BILL DE BLASIO AND THE DECLINE OF NEW YORK CITY:

The New York renaissance that began with the election of Rudy Giuliani in 1993 and continued through the end of Michael Bloomberg’s three-term mayoralty two decades later was literally that. When babies were born in New York City, parents stayed if they could afford to instead of fleeing because they had to. An aging city suddenly turned younger. Areas that had lain fallow were reborn. Despite, or perhaps because of, the 9/11 attacks and the surge of citizen pride that accompanied them, the 2000s saw still more people flowing into the five boroughs. Half a million souls, to be exact; the population rose to 8.5 million.

New York might have been the most expensive city in the country to live in, a bastion of income inequality and every other sin of wealth that the young people who flooded to hipster Brooklyn to eat food twice as expensive as they would have paid for it anywhere else found time to worry over on their blogs — but as their presence indicated, it was the place to be.

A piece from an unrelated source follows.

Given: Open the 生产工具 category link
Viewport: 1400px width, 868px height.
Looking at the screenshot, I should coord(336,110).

And what of the decade dominated by Bill de Blasio’s eight years as mayor? When he leaves office in January 2022, the population of New York City will likely be around 8.25 million. He will not only leave office with the city in far worse shape than it was when he became its chief executive in 2014; he is the key cause of its renewed depopulation.

By almost every conceivable benchmark, even his own, de Blasio has failed. Take crime. Critics predicted that under his leader­ship, crime would skyrocket, and for a while it looked like we would have to eat our words as the crime rate continued to fall. In July 2019, de Blasio announced with great fanfare that the city had booked 40,000 fewer miscreants into jails that year than in the year he took office.

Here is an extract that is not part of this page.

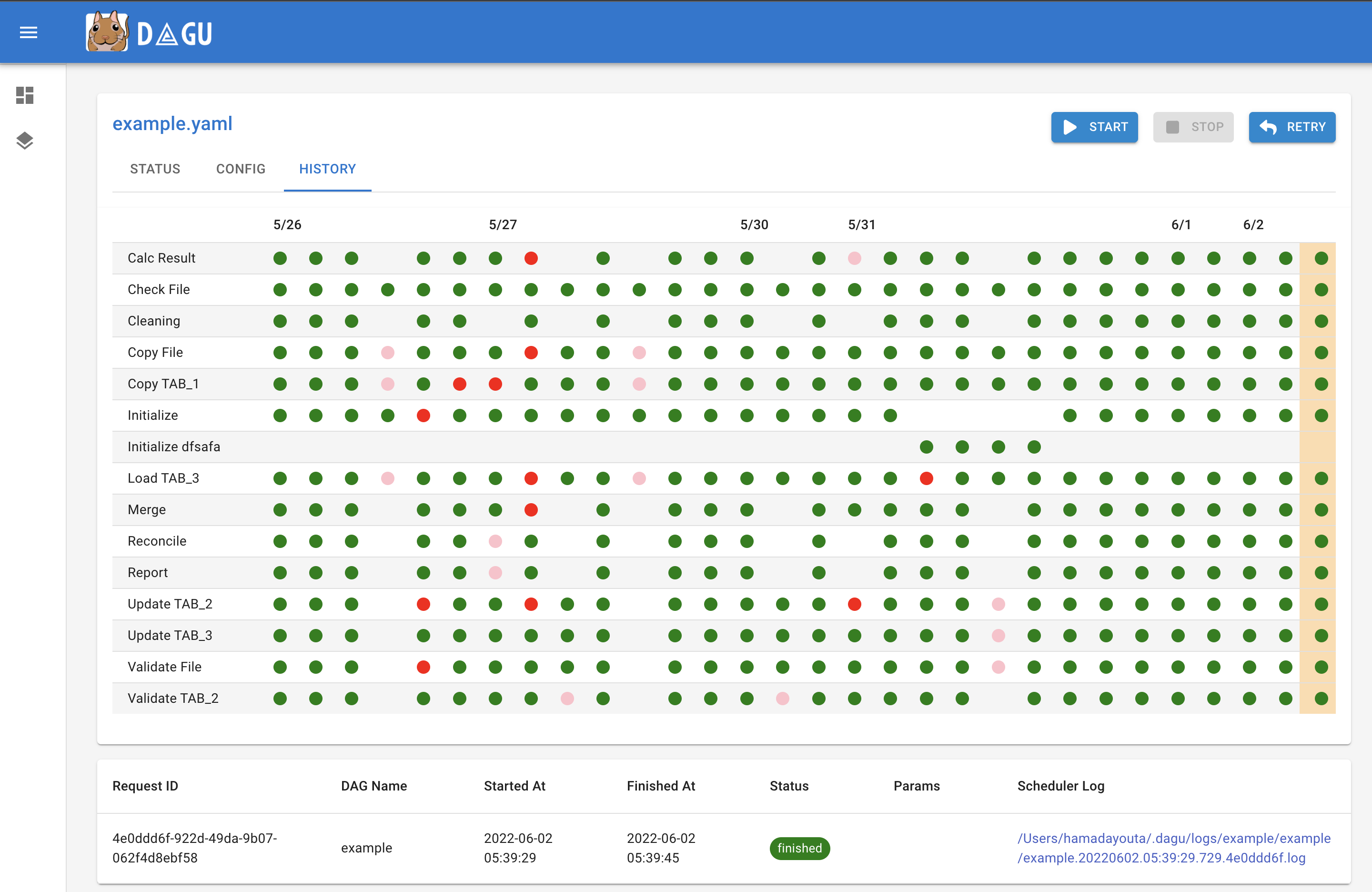Click the green finished status badge
The height and width of the screenshot is (892, 1372).
click(799, 848)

“The safest big city in America is ending the era of mass incarceration,” he said proudly. “For decades, we’ve been told we can only arrest and imprison our way to a safer city. Under my administration, New York City has proven that’s not true. Instead, we can keep fathers at home and kids in school and get even safer.”

By the end of 2019, the murder rate had risen by 7 percent, with other violent crimes also increasing at a comparably modest rate. Then, in 2020, everything went south. Shootings increased by 97 percent (that is not a typo), the homicide rate by 44 percent, the burglary rate by 42 percent, and the number of car thefts by 67 percent.

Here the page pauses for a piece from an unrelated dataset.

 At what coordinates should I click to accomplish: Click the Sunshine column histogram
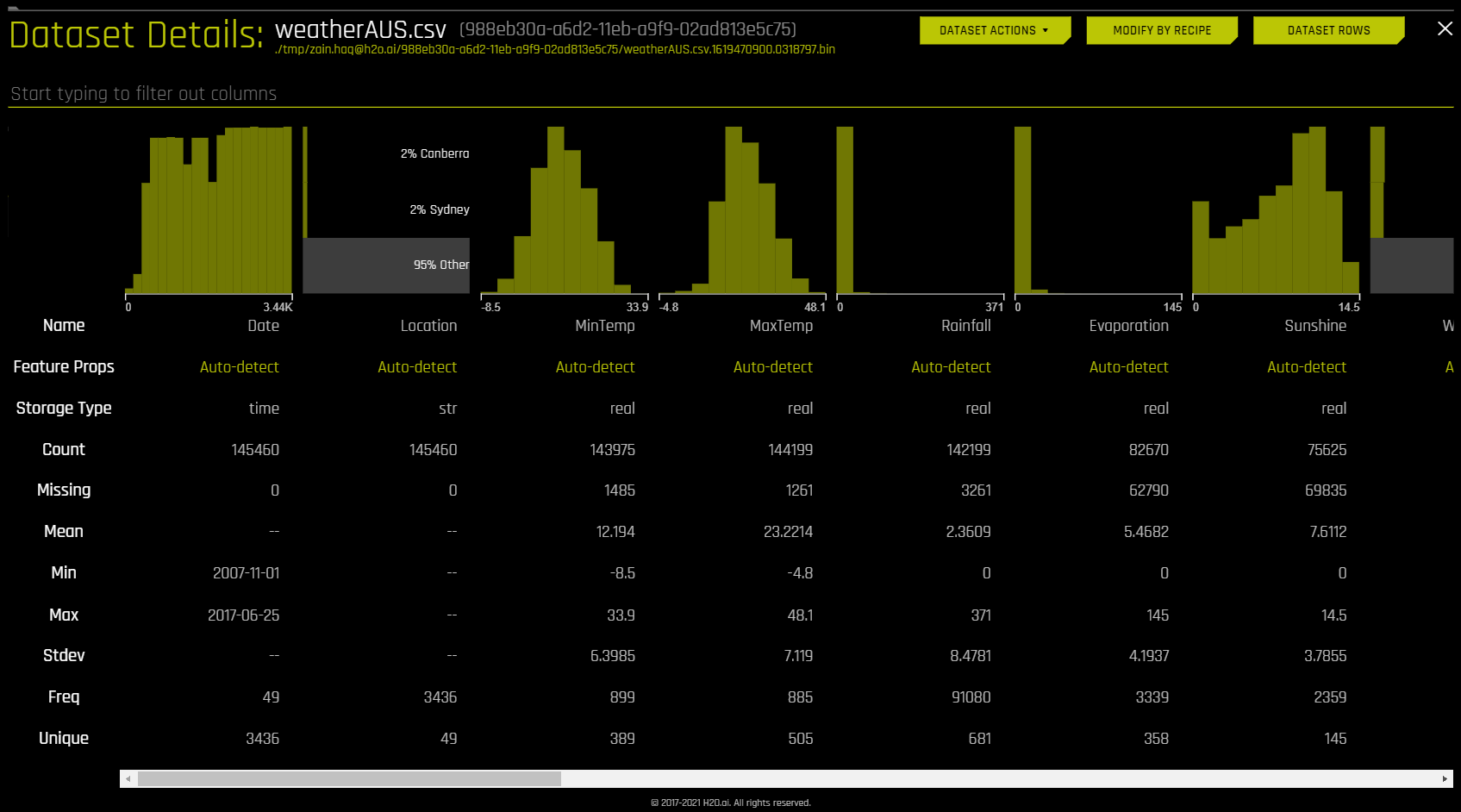tap(1274, 215)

A year into his mayoralty, the city found itself awash in street dwellers, many of the newer indigents apparent opioid addicts who had moved into the city because it was an easy place to panhandle and because word had gone out that vagrancy would be tolerated. De Blasio accused the everyday New Yorkers who complained about the piles of garbage on Broadway and elsewhere of “fearmongering,” even as he increased spending on homelessness.

As usual, when you subsidize something, you get more of it — and in 2020, nearly 21,000 individuals were sleeping nightly in public shelters, an all-time high. When the vagrants are not in the shelters, they’re on the streets, sleeping or raging or rampaging, degrading the daily life of the city’s working residents and their children.

Compare John Podhoretz’s article on the end of the de Blasio era with Kyle Smith’s “NYC, July 1993,” written a few months before it began, to understand how New York City has come full circle with its Death Wish-era past. Likely future mayor Eric Adams has his work cut out for him, but Giuliani and Bloomberg have shown that it’s possible to actually govern the city.